Element and text position data:
· · · · · · ·

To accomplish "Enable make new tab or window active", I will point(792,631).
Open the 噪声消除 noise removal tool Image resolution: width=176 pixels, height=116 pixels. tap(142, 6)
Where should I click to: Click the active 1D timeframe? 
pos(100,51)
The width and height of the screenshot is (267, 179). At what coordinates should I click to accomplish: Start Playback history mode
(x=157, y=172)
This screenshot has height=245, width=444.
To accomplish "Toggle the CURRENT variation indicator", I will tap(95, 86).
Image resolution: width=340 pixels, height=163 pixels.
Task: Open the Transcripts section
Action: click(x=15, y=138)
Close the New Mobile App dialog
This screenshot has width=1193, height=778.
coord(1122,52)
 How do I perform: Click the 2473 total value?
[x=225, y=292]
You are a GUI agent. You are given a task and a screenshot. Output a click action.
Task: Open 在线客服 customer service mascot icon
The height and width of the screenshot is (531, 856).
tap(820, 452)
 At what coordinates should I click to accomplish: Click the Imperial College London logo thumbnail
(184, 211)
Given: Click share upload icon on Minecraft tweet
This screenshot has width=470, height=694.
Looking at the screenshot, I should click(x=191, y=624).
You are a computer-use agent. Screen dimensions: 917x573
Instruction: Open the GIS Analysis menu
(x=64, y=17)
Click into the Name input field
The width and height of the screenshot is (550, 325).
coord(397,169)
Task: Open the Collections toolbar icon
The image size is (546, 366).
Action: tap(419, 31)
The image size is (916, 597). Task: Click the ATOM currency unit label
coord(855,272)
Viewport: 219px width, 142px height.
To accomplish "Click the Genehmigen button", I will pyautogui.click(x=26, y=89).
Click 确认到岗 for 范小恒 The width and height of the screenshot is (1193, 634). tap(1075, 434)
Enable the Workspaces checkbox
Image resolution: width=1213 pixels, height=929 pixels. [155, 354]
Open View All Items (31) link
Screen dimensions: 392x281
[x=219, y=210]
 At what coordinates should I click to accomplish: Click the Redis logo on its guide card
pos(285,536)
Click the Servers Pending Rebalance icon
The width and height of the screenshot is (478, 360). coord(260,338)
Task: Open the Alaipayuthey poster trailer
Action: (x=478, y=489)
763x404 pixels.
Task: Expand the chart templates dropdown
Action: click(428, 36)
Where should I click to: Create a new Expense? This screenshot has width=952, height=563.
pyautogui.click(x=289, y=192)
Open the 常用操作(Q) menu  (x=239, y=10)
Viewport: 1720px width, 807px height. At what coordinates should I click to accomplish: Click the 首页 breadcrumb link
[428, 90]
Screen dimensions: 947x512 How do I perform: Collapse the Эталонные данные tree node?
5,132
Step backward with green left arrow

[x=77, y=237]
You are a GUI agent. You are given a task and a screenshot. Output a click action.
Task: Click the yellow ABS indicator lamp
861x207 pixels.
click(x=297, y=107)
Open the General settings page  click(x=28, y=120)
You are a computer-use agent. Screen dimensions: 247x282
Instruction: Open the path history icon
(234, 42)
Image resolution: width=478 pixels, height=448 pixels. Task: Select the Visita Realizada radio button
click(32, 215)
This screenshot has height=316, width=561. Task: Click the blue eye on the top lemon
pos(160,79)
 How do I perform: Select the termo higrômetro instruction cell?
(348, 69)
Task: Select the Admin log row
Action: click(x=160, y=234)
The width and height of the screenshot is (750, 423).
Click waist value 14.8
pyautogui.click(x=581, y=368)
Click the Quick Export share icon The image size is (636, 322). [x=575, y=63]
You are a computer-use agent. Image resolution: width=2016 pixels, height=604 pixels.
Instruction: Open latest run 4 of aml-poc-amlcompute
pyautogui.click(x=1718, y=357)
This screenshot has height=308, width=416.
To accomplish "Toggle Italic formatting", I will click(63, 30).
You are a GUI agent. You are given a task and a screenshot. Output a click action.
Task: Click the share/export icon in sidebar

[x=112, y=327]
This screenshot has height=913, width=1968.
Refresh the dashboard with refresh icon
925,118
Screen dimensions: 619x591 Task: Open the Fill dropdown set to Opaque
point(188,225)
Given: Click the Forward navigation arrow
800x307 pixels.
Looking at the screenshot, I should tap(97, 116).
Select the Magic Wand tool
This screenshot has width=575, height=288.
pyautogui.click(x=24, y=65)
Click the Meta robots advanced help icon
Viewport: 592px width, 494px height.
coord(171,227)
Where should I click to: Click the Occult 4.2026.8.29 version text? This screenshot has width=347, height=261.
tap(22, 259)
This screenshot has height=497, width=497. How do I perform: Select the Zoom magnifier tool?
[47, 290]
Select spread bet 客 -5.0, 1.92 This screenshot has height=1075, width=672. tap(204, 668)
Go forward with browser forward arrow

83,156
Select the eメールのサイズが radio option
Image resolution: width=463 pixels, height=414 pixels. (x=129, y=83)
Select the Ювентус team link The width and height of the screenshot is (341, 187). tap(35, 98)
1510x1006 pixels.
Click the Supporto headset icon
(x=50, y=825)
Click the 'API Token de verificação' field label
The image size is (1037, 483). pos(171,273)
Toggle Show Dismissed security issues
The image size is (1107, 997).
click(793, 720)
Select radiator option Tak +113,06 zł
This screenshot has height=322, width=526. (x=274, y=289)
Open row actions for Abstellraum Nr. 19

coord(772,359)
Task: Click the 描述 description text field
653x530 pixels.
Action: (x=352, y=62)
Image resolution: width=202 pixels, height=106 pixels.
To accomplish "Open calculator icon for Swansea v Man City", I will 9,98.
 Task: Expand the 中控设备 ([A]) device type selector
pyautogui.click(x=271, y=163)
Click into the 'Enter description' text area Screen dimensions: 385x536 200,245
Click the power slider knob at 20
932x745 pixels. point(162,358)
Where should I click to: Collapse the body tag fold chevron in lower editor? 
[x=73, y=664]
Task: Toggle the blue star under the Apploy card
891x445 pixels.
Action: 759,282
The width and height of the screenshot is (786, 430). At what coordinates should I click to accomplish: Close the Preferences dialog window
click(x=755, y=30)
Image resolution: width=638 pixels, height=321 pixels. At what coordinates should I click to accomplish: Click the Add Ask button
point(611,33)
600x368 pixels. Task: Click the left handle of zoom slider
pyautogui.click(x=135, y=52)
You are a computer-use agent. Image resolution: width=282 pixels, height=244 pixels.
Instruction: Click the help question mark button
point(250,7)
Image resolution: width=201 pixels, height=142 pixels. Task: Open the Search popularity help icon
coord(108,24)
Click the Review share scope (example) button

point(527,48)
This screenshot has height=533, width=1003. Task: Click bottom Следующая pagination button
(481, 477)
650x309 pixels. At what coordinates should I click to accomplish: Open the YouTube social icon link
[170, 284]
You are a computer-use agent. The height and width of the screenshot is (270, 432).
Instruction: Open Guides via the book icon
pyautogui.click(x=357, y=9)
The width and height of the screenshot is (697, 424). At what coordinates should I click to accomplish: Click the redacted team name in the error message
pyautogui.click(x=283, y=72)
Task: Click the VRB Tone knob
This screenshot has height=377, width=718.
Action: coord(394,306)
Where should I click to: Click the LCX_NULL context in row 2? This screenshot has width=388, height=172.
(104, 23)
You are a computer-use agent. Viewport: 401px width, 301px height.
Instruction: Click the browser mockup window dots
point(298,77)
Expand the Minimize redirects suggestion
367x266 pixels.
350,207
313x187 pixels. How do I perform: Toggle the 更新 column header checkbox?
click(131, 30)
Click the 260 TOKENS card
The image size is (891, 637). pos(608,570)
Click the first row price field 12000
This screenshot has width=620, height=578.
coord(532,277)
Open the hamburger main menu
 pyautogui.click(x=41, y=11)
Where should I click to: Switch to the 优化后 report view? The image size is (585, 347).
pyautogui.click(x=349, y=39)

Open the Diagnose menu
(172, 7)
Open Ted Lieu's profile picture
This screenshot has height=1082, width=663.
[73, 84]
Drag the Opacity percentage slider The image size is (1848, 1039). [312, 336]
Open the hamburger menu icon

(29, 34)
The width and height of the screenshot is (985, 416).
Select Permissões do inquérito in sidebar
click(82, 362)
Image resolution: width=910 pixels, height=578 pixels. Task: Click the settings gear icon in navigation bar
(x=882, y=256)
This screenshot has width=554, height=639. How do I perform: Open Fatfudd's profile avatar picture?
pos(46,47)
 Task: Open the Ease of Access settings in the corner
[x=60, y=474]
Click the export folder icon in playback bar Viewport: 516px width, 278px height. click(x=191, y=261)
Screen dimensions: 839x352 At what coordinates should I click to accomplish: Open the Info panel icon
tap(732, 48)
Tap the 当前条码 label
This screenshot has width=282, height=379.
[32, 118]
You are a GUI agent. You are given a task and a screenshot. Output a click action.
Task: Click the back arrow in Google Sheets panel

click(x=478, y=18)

· · · · · · ·

GOAL OF THE EXERCISE: In the data, take the part that opens with the line containing "Enable the Workspaces checkbox" and closes with the line containing "click(32, 215)", and rewrite it with "Instruction" changed to "Directive". Leave everything else unchanged.

RIGHT ANSWER:
Enable the Workspaces checkbox
Image resolution: width=1213 pixels, height=929 pixels. [155, 354]
Open View All Items (31) link
Screen dimensions: 392x281
[x=219, y=210]
 At what coordinates should I click to accomplish: Click the Redis logo on its guide card
pos(285,536)
Click the Servers Pending Rebalance icon
The width and height of the screenshot is (478, 360). coord(260,338)
Task: Open the Alaipayuthey poster trailer
Action: (x=478, y=489)
763x404 pixels.
Task: Expand the chart templates dropdown
Action: click(428, 36)
Where should I click to: Create a new Expense? This screenshot has width=952, height=563.
pyautogui.click(x=289, y=192)
Open the 常用操作(Q) menu  (x=239, y=10)
Viewport: 1720px width, 807px height. At what coordinates should I click to accomplish: Click the 首页 breadcrumb link
[428, 90]
Screen dimensions: 947x512 How do I perform: Collapse the Эталонные данные tree node?
5,132
Step backward with green left arrow

[x=77, y=237]
You are a GUI agent. You are given a task and a screenshot. Output a click action.
Task: Click the yellow ABS indicator lamp
861x207 pixels.
click(x=297, y=107)
Open the General settings page  click(x=28, y=120)
You are a computer-use agent. Screen dimensions: 247x282
Directive: Open the path history icon
(234, 42)
Image resolution: width=478 pixels, height=448 pixels. Task: Select the Visita Realizada radio button
click(32, 215)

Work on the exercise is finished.